El tardío giro hacia la ortodoxia va a dejar secuelas en el balance del Banco Central. Los intereses que devengan los pasivos remunerados se van a acelerar, poniendo presión sobre el resultado cuasifiscal.

Unas simples cuentas sirven para ilustrar esta cuestión. El BCRA terminó 2021 con una factura de intereses anualizada por LELIQ (38% TNA) y pases (32% TNA) de $ 1,92 billones o USD 18.700 millones. Este valor representaba el 53% de la base monetaria y 2,5% del producto.

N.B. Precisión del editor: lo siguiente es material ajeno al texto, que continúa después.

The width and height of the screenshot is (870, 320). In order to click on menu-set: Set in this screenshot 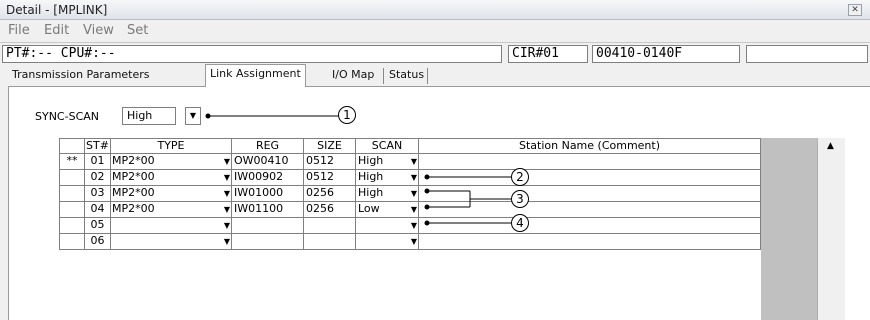, I will do `click(138, 30)`.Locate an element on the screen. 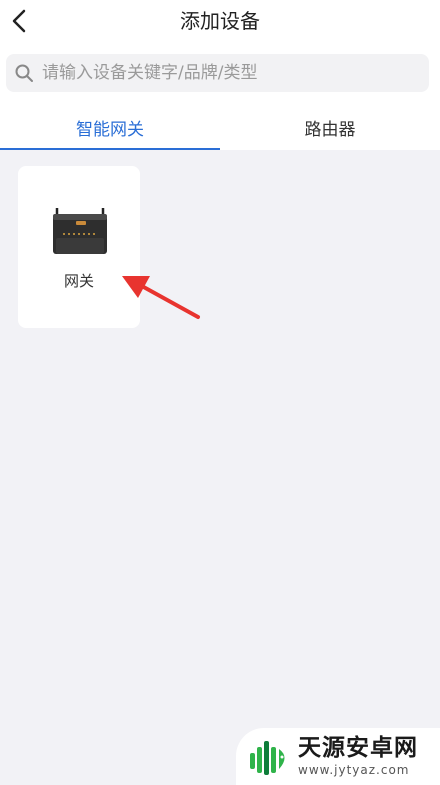 Image resolution: width=440 pixels, height=785 pixels. tab-router: 路由器 is located at coordinates (330, 127).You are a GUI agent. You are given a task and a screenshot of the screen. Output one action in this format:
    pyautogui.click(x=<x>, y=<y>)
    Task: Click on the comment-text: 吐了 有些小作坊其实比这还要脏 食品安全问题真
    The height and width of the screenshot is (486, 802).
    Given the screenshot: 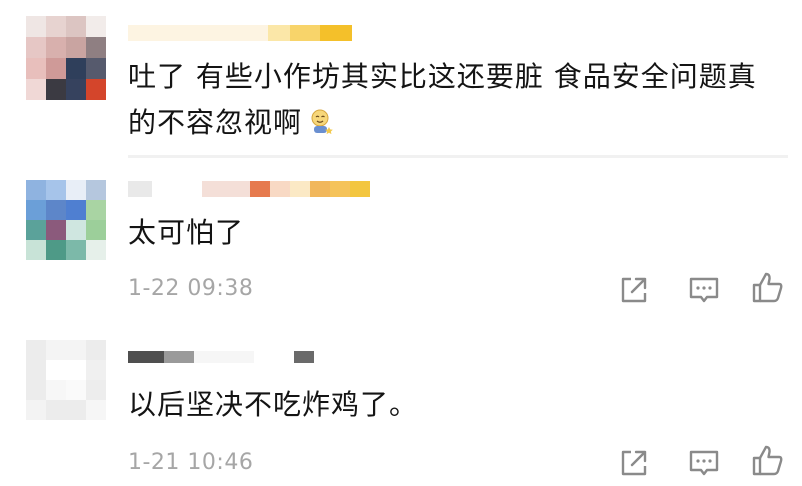 What is the action you would take?
    pyautogui.click(x=442, y=76)
    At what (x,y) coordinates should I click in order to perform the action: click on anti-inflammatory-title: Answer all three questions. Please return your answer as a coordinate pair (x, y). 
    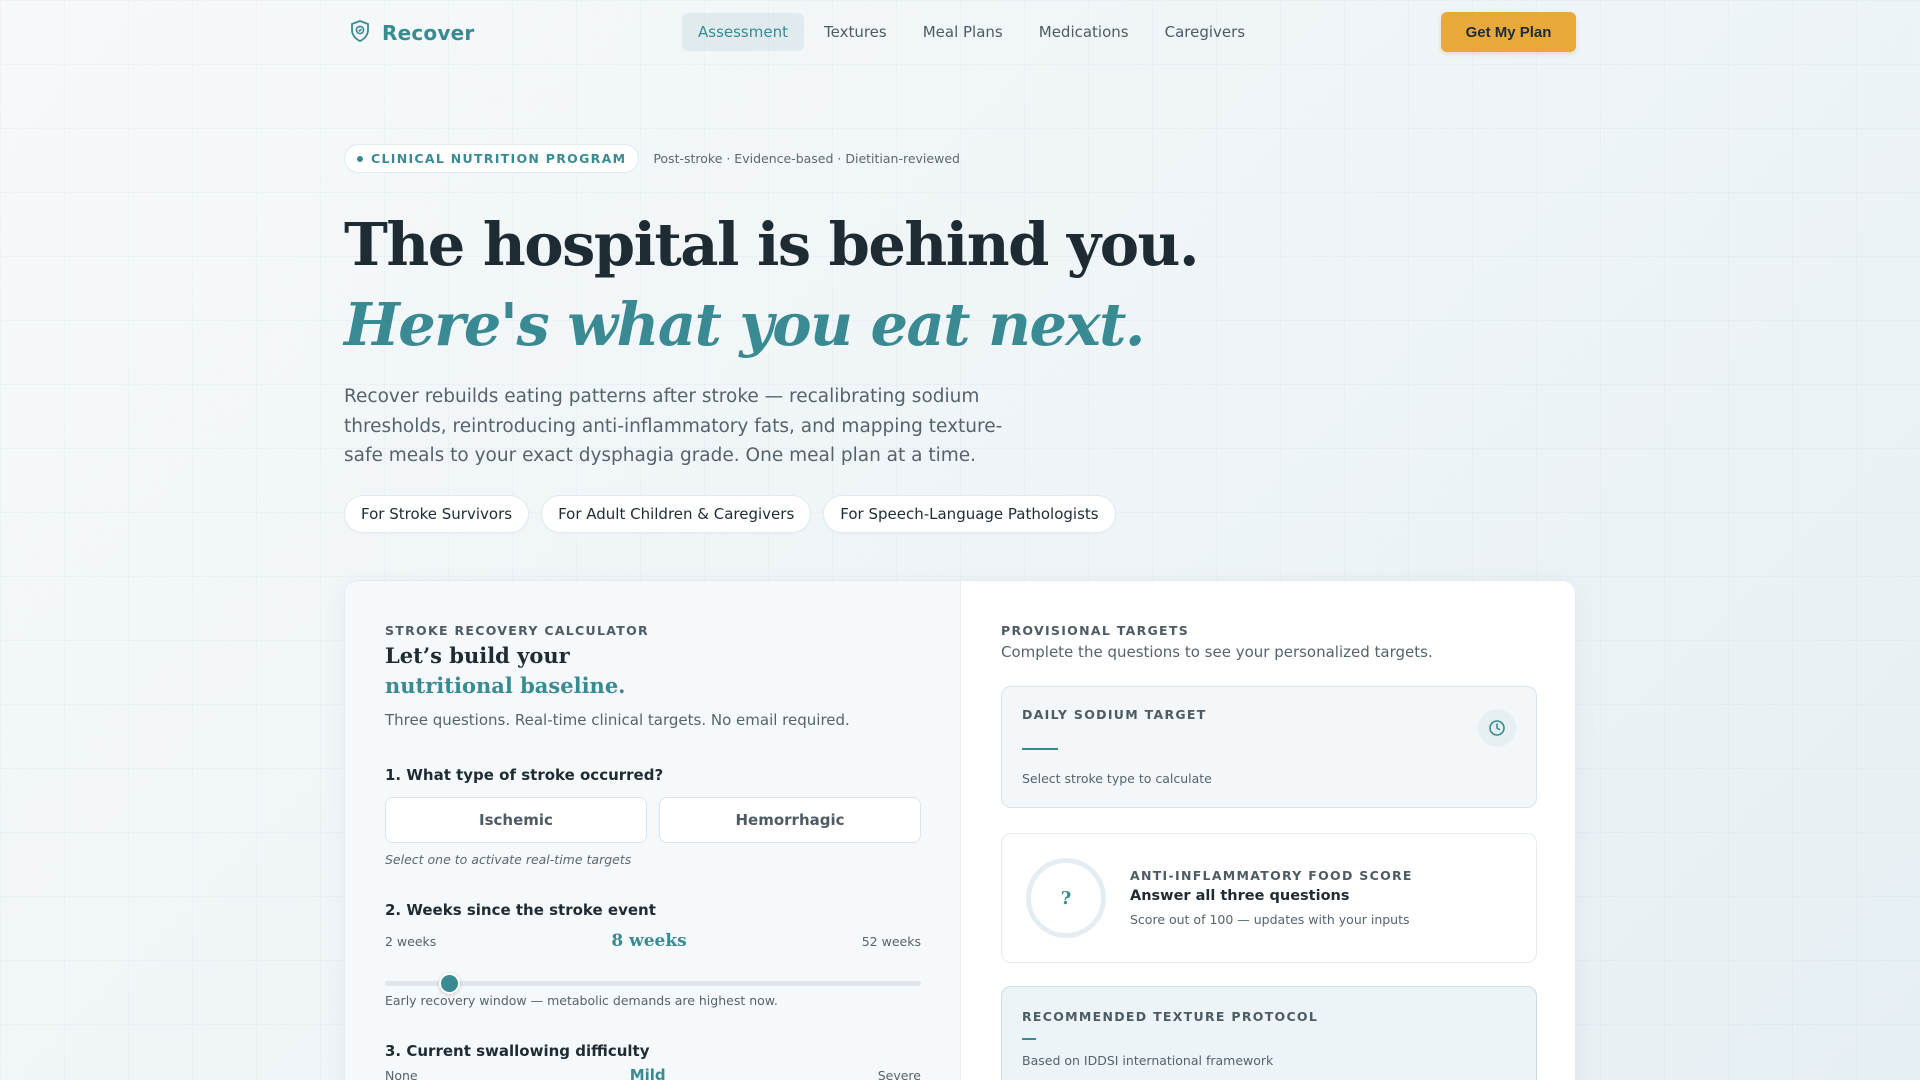
    Looking at the image, I should click on (1240, 896).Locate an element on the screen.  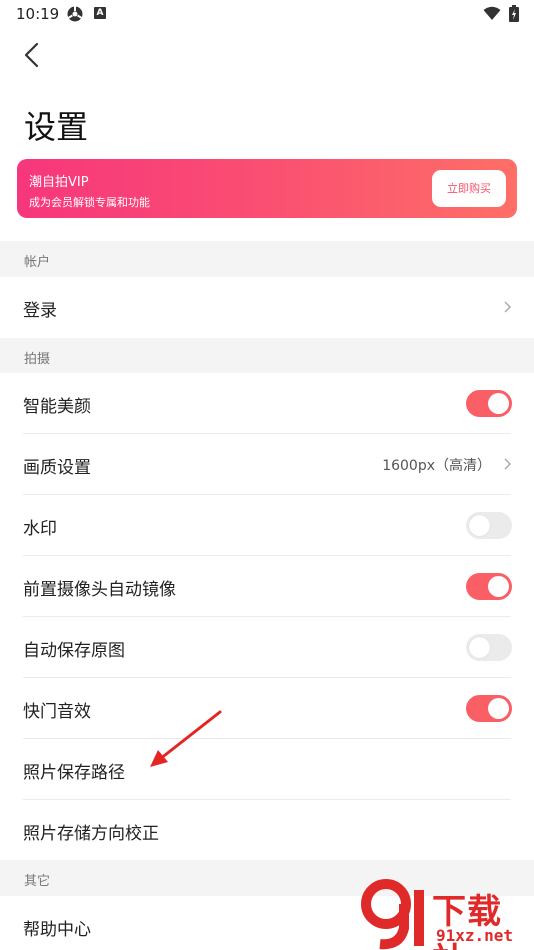
vip-title: 潮自拍VIP is located at coordinates (59, 182).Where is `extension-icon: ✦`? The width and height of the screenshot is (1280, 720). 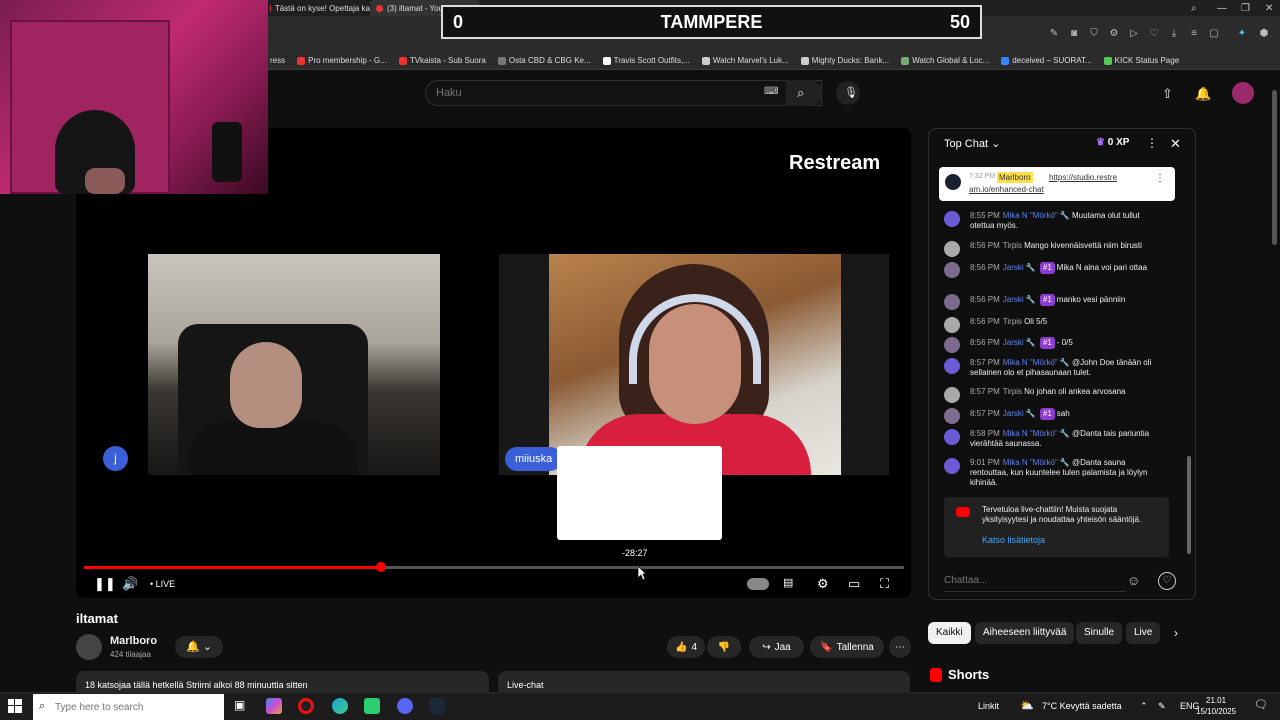
extension-icon: ✦ is located at coordinates (1242, 34).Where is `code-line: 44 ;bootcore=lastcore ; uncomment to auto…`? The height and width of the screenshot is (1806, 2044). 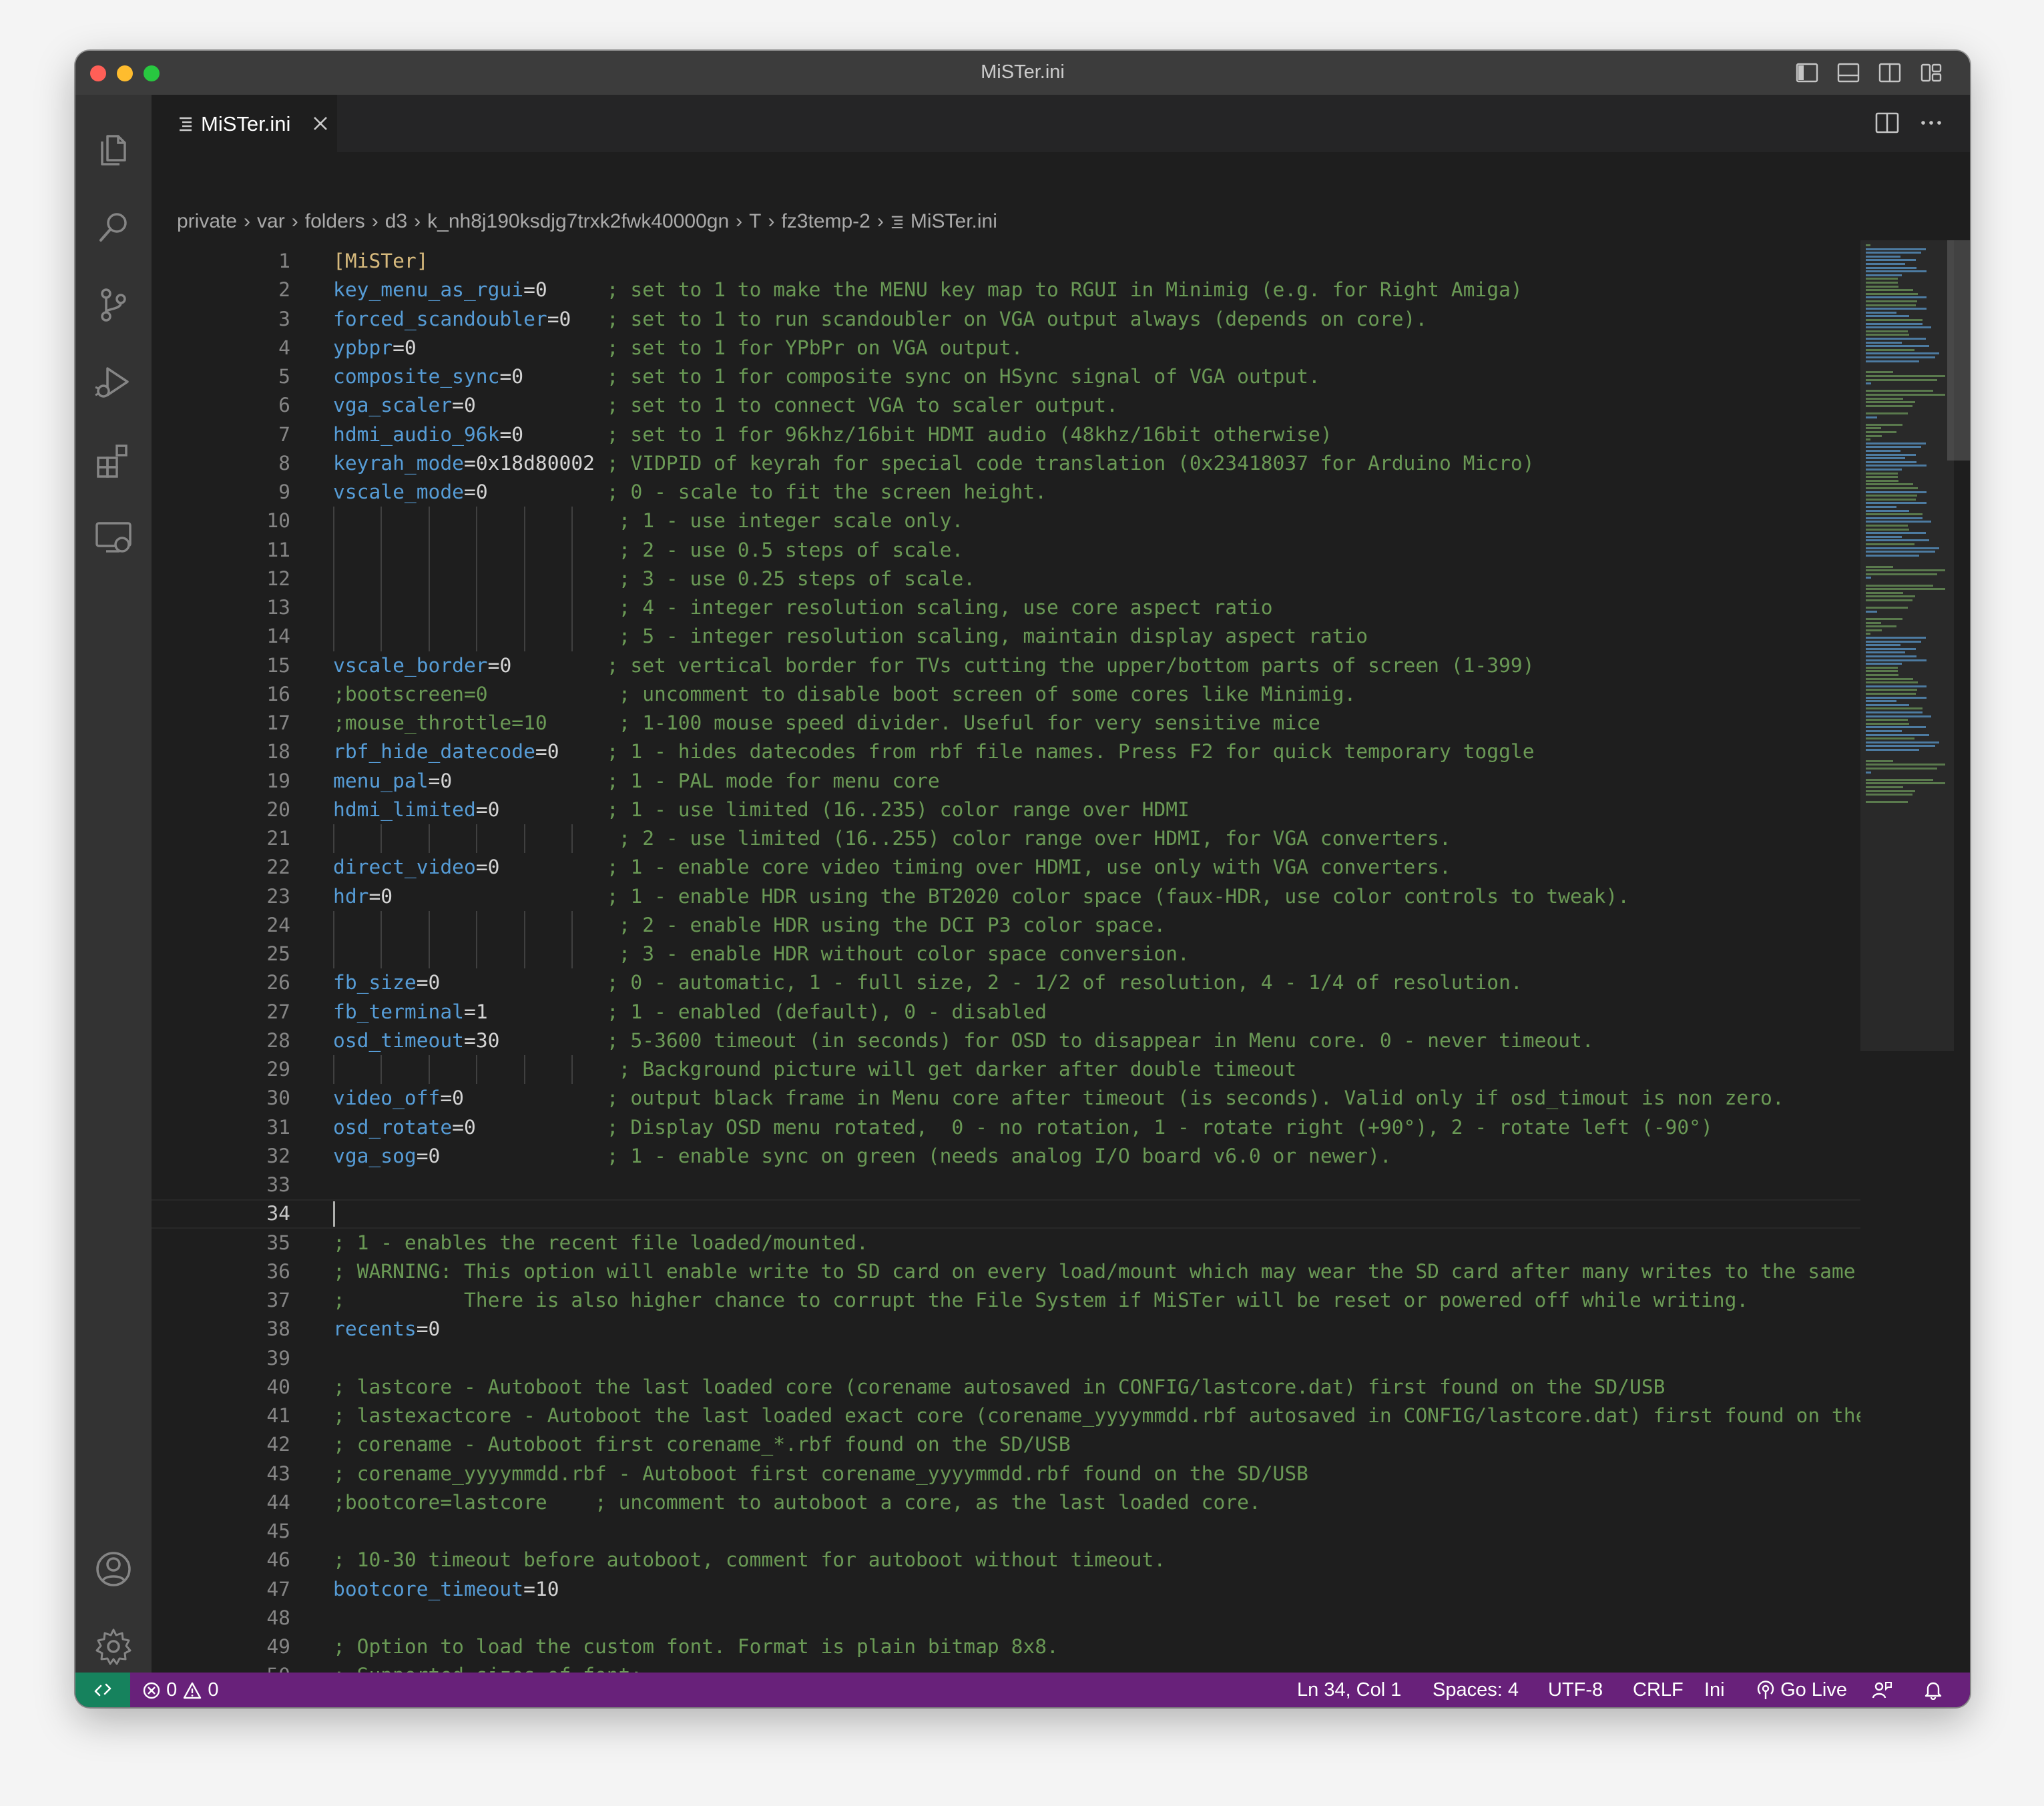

Pero el aumento del stock de la deuda del Central, producto de una esterilización de más de $ 4 billones en lo que va del año, y el encarecimiento del precio del dinero, dispararon la boleta de intereses. Dado el acervo actual de LELIQ y pases ($ 6,82 billones) y el nivel de tasas, el costo cuasifiscal devengado por año alcanzaría $ 6,55 billones o USD 48.800 millones (más que el monto total del acuerdo con el FMI), y representaría 1,5 veces la base monetaria de hoy y 8,4% del PIB.

Esta incómoda aritmética monetarista no es trivial a la luz de que el Banco Central hoy tiene más compromisos con los bancos vía LELIQ y pases, a una tasa de interés de casi 100% anual, que billetes en circulación más encajes (base monetaria que no genera costo). Hoy los pasivos remunerados son el 157% de la base. Esta relación es la más elevada desde 1989. Por eso, la sostenibilidad del déficit cuasifiscal pasará a estar en el centro del debate público.

La acumulación de desequilibrios en el Banco Central lo único que hace es amplificar la magnitud del ajuste posterior: la devaluación necesaria para licuar los pasivos monetarios (deuda más base monetaria) será mayor y/o la reestructuración de deuda con privados (bancos) deberá ser más contundente.

Cuando se encara un plan de estabilización, generalmente la suba de tasas ocurre después de un compromiso creíble de ajuste fiscal, un aumento del tipo de cambio real y la aplicación de reformas. En este caso, el Gobierno comenzó por el final para procrastinar y evitar los primeros. Pero no hay soluciones mágicas. Difícilmente esta renovada ortodoxia monetarista (que llega tarde y en soledad) pueda bajar la inflación, de la misma manera que no se puede exigir que un martillo funcione correctamente debajo del agua.